» **TASK TO CARRY OUT**
I'd like the entries repeated exactly, pictures omitted.

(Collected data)
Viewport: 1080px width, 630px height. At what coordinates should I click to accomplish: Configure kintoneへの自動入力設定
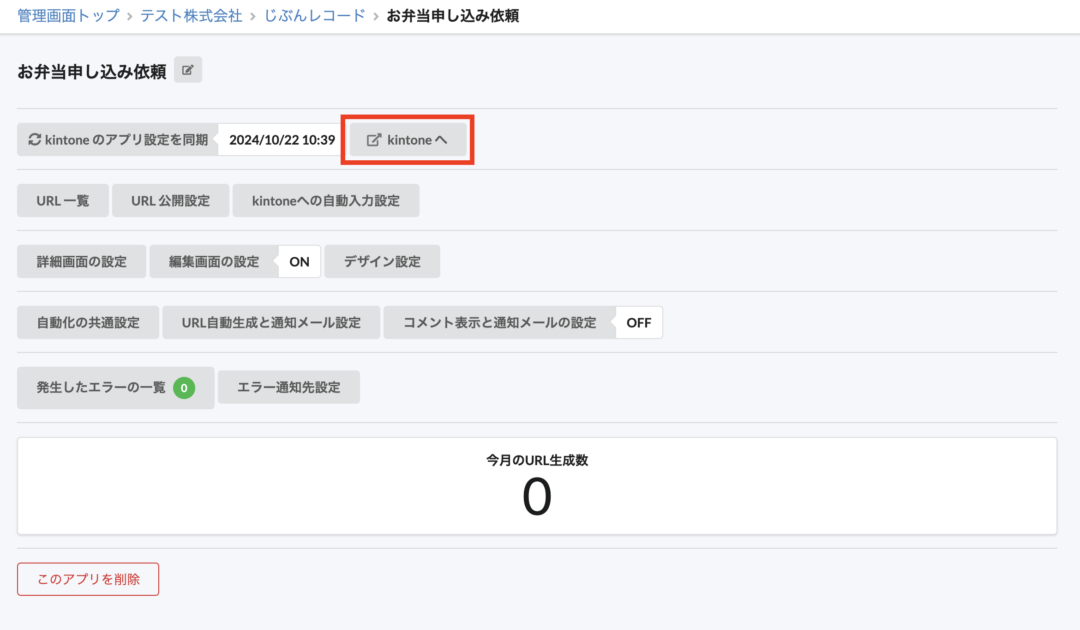click(x=327, y=200)
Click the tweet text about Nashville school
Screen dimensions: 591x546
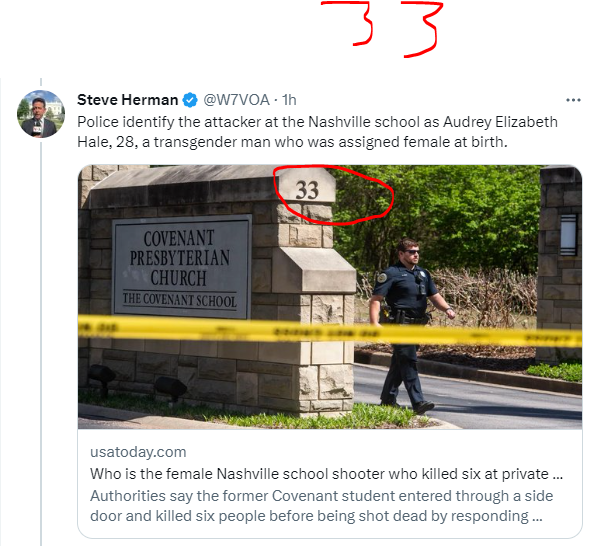coord(317,132)
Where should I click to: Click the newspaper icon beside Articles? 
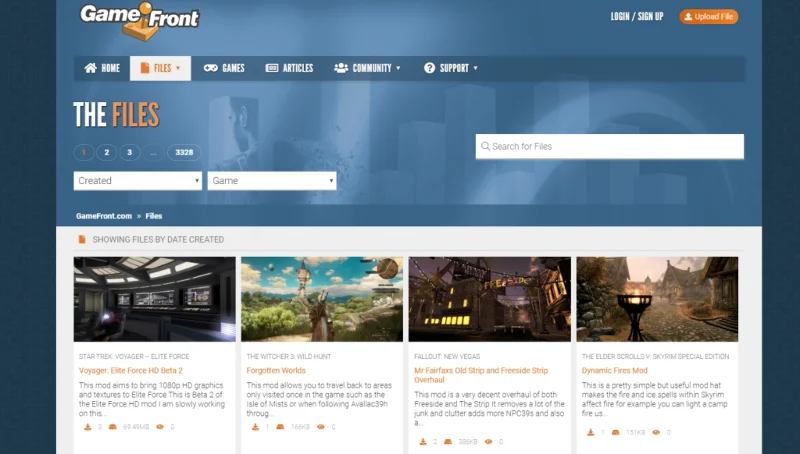(x=272, y=68)
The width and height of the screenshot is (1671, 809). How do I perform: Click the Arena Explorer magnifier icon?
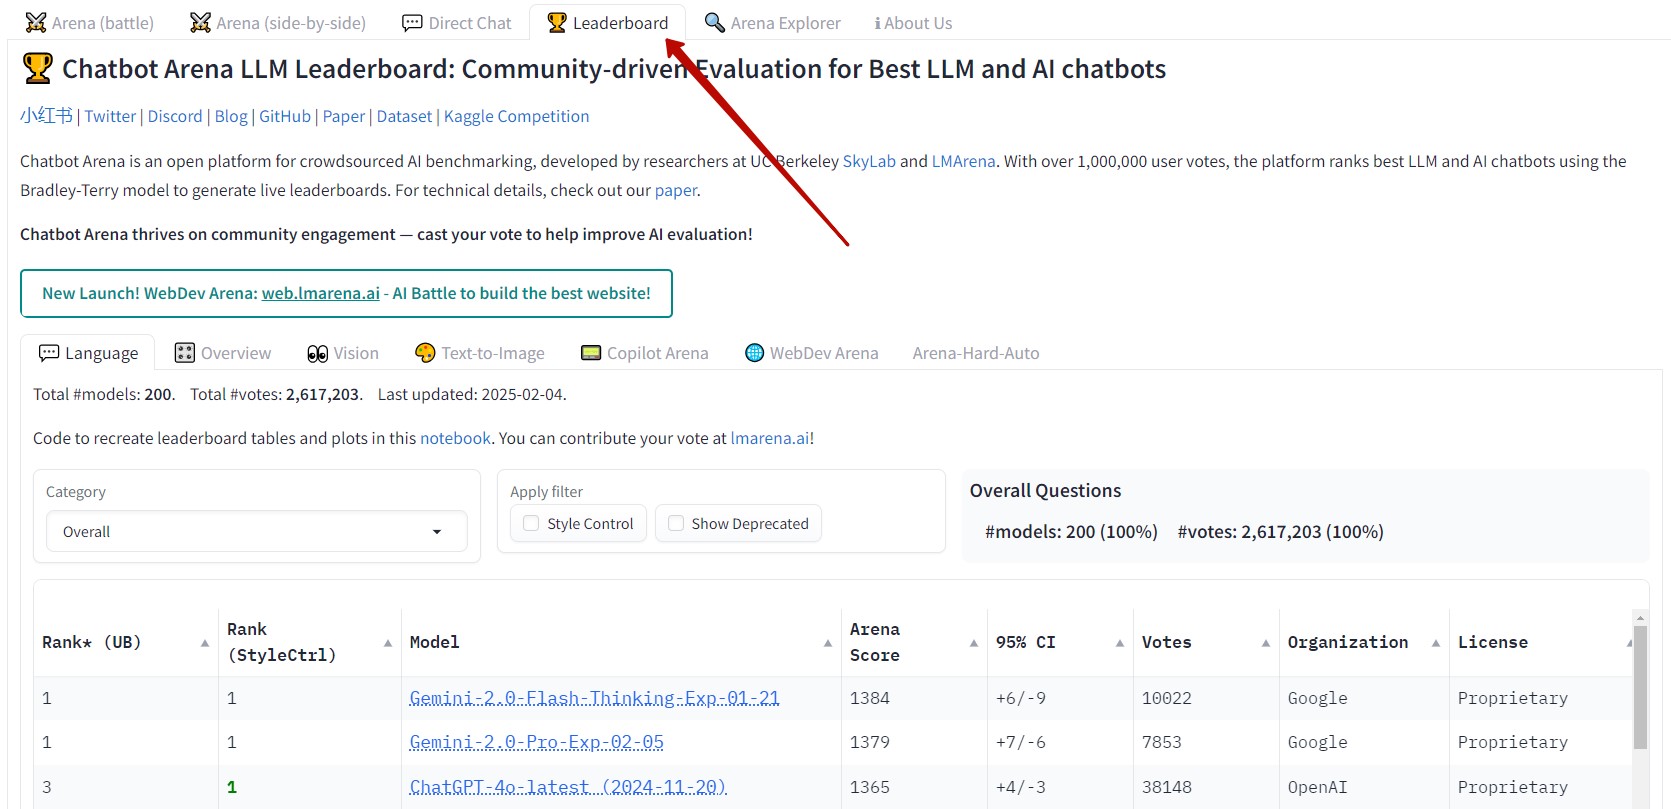(715, 23)
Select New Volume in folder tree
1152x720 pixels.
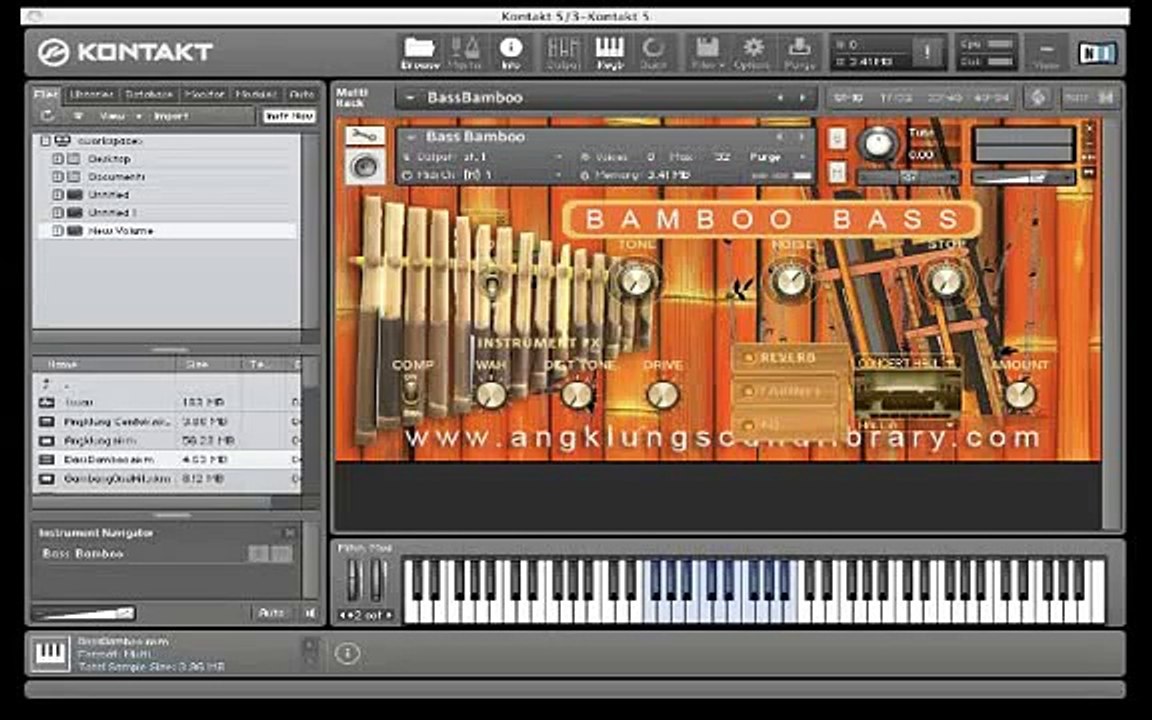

» **TASK SOLUTION**
Viewport: 1080px width, 630px height. At what coordinates should I click to accomplish: Configure kintoneへの自動入力設定
click(x=327, y=200)
Click the tweet text about Nashville school
Screen dimensions: 591x546
coord(317,132)
Where should I click to: Click the newspaper icon beside Articles? 
(x=272, y=68)
The width and height of the screenshot is (1671, 809). How do I perform: Click the Arena Explorer magnifier icon?
(715, 23)
Select New Volume in folder tree
1152x720 pixels.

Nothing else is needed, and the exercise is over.